January 16 2018
Govt. may get equity from PSBs for recapitalisation bonds: CEA
26 October 2017

Issue details will be known in the period ahead, he says

The Centre could receive equity equivalent to value of the recapitalisation bonds placed with the public sector banks, according to Arvind Subramanian, Chief Economic Adviser (CEA).

“What is new, however, is that the government also committed… to issuing ₹1.35 lakh crore as ‘recapitalisation bonds’ over the current and next fiscal year, and using these bonds to recapitalise public sector banks,” Mr. Subramanian said while delivering a lecture at Khalsa Cllege.

“Details of the mechanics of issuing these bonds will be elaborated in the period ahead… It is likely that the recap bonds will be placed with the banks for which the government will get an equivalent holding of equity in the banks,” he added.
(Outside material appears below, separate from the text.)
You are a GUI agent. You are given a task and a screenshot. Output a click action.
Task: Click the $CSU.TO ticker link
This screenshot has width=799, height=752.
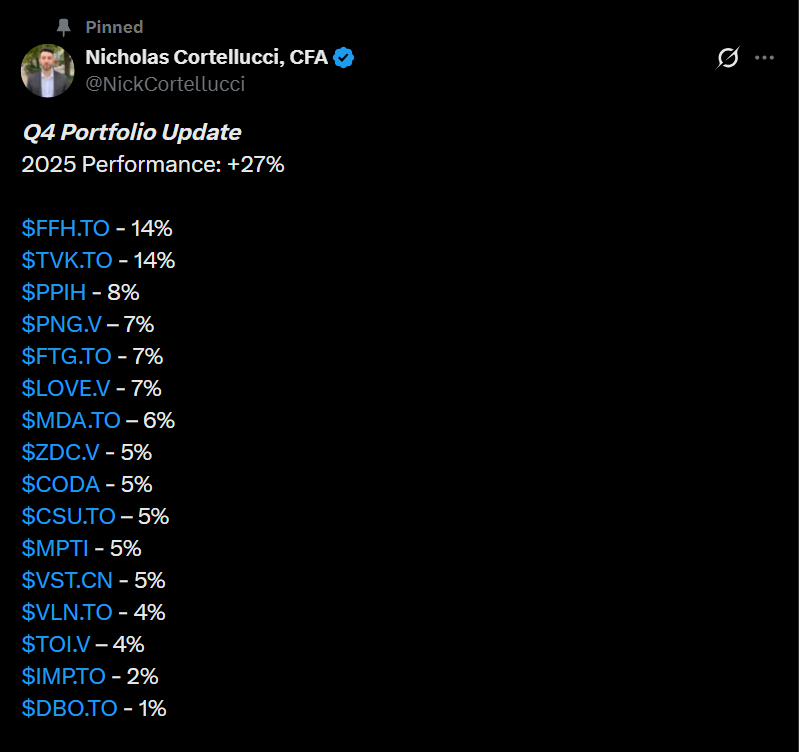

This, he said, will strengthen the capital base of the public sector banks and allow them to strengthen and increase their lending.

Mr. Subramanian also said the current system of public sector banks lending to private companies had turned toxic and there was a view that private-to-private lending and private-to-public lending should instead be encouraged.

He also said the climate of caution, inertia and fear under which public sector bank managers operate must be addressed.

Bank privatisation

“Public discussion of private sector ownership has emphasised the benefits that will derive from less political interference and politically-directed lending that public ownership has led to in the past,” the CEA said.

He also sought to answer what some of the “uber-Brahmastra” reforms in banking sector could be to accompany the recapitalisation exercise.

One option, he said, was for selective and incentive-based recapitalisation where “one possibility would be to recapitalise the unviable banks only to the extent necessary to finance their current balance sheet size while explicitly not providing for their growth”.